Das Gästezimmer im Haus der Klägerin wird jedoch nach deren Angaben nur "sporadisch, allenfalls 20 bis 30 Tage im Jahr" zur Beherbergung von Feriengästen und in der übrigen Zeit zur gelegentlichen "Unterbringung von Verwandten oder Freunden", also als privates Gästezimmer genutzt. Insofern ist es unerheblich, dass die Klägerin nach ihrem Vorbringen im Berufungsverfahren das Zimmer auch in größerem Umfange vermieten würde, wenn dies die starken saisonalen Schwankungen unterworfene Marktlage hergäbe, sie dementsprechend ganzjährig im Internet und in Katalogen annonciert und gegenüber dem örtlichen Touristikverband auch abgabenpflichtig sein soll. Denn dies ändert nichts daran, dass das Gästezimmer nach ihren eigenen Angaben nur "sporadisch" an höchstens 30 Tagen im Jahr zur Unterbringung von zahlenden Gästen und in der übrigen Zeit als privates Gästezimmer zur gelegentlichen Unterbringung von Verwandten oder Freunden genutzt, also gerade nicht allein zur Beherbergung von Feriengästen im Sinne des § 1 Abs. 1 Nr. 3 GastG a. F. vorgehalten wird. Ein "Leerstand" im oben beschriebenen Sinne, für den der gebührenrechtliche Ausgleich in § 5 Abs. 2 Satz 3 Nr. 1 RGebStV eingeführt worden ist, findet hier daher nicht statt. Aus diesem Grunde kommt die Ermäßigung nach § 5 Abs. 2 Satz 3 Nr. 1 RGebStV im Falle der Klägerin nicht zur Anwendung.

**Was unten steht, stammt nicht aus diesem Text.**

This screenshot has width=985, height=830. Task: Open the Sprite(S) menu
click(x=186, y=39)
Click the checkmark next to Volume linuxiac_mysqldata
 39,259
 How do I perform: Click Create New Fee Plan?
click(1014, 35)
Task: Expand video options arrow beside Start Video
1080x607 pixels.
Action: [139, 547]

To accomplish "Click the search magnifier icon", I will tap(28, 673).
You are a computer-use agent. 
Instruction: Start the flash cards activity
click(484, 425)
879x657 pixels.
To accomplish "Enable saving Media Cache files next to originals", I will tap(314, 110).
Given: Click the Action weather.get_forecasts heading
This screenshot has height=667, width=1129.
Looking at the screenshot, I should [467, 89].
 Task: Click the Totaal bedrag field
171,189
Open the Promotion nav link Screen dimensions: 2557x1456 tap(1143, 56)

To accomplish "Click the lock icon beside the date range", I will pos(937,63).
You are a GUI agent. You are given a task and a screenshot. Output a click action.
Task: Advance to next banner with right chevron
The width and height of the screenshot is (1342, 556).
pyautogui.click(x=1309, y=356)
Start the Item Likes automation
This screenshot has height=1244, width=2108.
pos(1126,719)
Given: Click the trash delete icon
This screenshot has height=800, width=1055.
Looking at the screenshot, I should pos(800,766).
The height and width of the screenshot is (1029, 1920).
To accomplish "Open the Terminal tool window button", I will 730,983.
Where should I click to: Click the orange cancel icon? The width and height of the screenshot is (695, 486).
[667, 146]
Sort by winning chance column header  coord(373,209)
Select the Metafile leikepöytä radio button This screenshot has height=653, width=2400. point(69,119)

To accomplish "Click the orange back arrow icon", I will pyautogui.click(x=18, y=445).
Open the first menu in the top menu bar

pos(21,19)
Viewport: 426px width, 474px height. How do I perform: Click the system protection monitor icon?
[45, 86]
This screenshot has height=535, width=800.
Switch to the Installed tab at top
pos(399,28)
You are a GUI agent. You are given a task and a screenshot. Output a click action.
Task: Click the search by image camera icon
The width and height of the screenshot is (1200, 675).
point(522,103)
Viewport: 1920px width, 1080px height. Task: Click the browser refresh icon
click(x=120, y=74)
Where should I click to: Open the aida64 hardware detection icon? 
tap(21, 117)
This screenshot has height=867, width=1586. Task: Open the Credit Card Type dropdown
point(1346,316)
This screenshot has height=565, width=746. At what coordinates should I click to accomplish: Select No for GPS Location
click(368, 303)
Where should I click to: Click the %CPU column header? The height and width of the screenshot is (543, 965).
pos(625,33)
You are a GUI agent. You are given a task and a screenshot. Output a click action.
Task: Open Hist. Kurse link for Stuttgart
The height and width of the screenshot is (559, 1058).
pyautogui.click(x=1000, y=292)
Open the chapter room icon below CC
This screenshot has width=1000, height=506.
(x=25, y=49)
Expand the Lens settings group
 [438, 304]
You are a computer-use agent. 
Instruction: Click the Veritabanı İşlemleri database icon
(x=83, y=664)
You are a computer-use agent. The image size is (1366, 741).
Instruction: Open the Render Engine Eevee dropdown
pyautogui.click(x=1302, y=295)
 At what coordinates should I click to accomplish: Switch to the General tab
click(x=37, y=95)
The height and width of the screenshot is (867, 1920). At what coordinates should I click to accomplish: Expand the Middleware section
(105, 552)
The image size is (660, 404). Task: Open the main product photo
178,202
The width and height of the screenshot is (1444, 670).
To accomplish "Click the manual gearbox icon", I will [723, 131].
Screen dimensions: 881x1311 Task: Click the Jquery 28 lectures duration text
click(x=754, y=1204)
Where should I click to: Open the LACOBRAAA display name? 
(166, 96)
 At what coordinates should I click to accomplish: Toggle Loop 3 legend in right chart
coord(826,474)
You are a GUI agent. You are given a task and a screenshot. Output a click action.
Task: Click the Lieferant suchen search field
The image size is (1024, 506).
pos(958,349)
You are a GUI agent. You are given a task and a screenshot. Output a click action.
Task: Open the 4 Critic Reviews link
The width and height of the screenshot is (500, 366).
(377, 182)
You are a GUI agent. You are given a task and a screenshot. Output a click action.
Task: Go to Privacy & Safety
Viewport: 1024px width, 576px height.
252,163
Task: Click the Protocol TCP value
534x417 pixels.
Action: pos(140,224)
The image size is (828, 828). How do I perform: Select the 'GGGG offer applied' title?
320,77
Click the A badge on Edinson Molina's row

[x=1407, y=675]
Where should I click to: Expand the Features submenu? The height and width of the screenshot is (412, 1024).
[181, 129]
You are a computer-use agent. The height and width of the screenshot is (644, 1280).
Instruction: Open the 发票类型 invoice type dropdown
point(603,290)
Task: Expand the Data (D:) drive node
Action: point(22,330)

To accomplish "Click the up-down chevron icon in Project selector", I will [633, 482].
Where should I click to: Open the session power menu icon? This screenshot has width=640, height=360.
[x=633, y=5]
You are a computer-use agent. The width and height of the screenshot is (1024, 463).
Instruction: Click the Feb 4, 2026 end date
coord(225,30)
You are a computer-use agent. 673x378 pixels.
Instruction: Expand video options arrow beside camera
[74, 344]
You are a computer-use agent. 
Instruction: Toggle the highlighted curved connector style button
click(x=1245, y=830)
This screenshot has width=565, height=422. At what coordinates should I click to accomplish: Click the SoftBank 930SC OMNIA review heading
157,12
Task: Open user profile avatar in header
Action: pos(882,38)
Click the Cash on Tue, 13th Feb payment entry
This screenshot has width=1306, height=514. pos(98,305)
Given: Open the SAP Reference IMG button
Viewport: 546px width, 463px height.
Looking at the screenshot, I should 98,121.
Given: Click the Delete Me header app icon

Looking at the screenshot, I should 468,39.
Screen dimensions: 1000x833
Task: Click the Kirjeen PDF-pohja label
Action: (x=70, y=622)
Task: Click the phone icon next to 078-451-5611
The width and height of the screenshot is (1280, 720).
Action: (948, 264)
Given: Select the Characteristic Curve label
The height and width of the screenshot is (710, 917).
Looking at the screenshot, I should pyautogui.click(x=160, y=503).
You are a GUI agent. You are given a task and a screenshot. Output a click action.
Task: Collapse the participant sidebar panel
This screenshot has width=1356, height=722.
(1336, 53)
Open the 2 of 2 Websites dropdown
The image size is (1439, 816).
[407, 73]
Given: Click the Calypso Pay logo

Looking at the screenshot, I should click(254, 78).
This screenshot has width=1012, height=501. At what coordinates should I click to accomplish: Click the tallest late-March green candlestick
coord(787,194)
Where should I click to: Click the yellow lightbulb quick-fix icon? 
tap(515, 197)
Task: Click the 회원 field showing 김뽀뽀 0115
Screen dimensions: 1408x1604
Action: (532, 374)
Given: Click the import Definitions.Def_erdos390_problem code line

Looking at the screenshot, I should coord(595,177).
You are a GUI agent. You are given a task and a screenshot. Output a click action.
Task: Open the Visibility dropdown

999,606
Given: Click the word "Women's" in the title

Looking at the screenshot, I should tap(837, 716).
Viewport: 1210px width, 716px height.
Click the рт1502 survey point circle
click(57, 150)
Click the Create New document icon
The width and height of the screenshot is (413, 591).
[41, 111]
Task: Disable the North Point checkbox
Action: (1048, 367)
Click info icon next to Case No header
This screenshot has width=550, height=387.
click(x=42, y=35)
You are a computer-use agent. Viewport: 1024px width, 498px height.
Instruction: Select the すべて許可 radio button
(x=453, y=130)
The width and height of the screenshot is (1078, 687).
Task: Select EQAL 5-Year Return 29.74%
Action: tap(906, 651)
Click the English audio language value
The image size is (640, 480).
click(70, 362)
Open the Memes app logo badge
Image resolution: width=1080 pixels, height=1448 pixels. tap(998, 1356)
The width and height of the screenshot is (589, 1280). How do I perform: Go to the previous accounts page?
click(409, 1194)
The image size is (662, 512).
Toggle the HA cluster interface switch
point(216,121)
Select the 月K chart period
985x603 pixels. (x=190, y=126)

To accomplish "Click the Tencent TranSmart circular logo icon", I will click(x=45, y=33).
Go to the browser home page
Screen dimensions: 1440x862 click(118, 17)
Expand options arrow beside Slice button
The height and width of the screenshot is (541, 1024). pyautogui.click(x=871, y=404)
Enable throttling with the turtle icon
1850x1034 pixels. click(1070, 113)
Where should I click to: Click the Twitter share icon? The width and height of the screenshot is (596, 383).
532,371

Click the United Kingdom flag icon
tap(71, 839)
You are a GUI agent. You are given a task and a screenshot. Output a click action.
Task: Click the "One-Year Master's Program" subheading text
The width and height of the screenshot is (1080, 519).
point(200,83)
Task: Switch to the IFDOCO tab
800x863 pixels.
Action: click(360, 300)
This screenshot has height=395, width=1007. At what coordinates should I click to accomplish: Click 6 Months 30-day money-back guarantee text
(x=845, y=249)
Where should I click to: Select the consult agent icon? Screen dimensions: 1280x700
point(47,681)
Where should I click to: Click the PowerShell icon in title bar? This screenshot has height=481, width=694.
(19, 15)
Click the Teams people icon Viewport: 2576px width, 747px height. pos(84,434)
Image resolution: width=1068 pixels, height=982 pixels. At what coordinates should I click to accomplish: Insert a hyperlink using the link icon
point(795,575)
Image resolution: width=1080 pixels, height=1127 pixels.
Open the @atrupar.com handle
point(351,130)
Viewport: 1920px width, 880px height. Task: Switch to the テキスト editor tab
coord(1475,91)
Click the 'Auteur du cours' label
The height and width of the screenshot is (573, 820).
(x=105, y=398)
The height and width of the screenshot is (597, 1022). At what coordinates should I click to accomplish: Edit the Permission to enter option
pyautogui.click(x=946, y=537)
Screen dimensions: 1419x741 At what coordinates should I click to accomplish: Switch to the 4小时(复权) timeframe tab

Dass in ihrem Falle die Rundfunkgebühr in voller Höhe anfällt, ist eine Folge der genannten Regelung des § 5 Abs. 2 Satz 1 RGebStV. Die Klägerin wird dadurch genauso gestellt wie andere Rundfunkteilnehmer, die einen Raum, in dem ein Rundfunkgerät zum Empfang gehalten wird, auch zu anderen als privaten Zwecken nutzen. Es bestehen daher entgegen der Auffassung des Verwaltungsgerichts keine Anhaltspunkte für die Annahme einer unbilligen Regelungslücke, deren Vermeidung eine Einbeziehung auch der Gästezimmer in den Anwendungsbereich des § 5 Abs. 2 Satz 3 Nr. 1 RGebStV erfordert, die zu einem geringen Teil der Beherbergung von Feriengästen dienen und in der übrigen Zeit als private Gästezimmer genutzt werden.

Eine Ermäßigung nach § 5 Abs. 2 Satz 3 Nr. 3 RGebStV, die für nicht gewerblich vermietete Ferienwohnungen gilt, kommt hier schließlich schon deshalb nicht in Betracht, weil die Klägerin nur ein einzelnes, als Schlafzimmer ausgestattetes Gästezimmer, aber keine Ferienwohnung anbietet.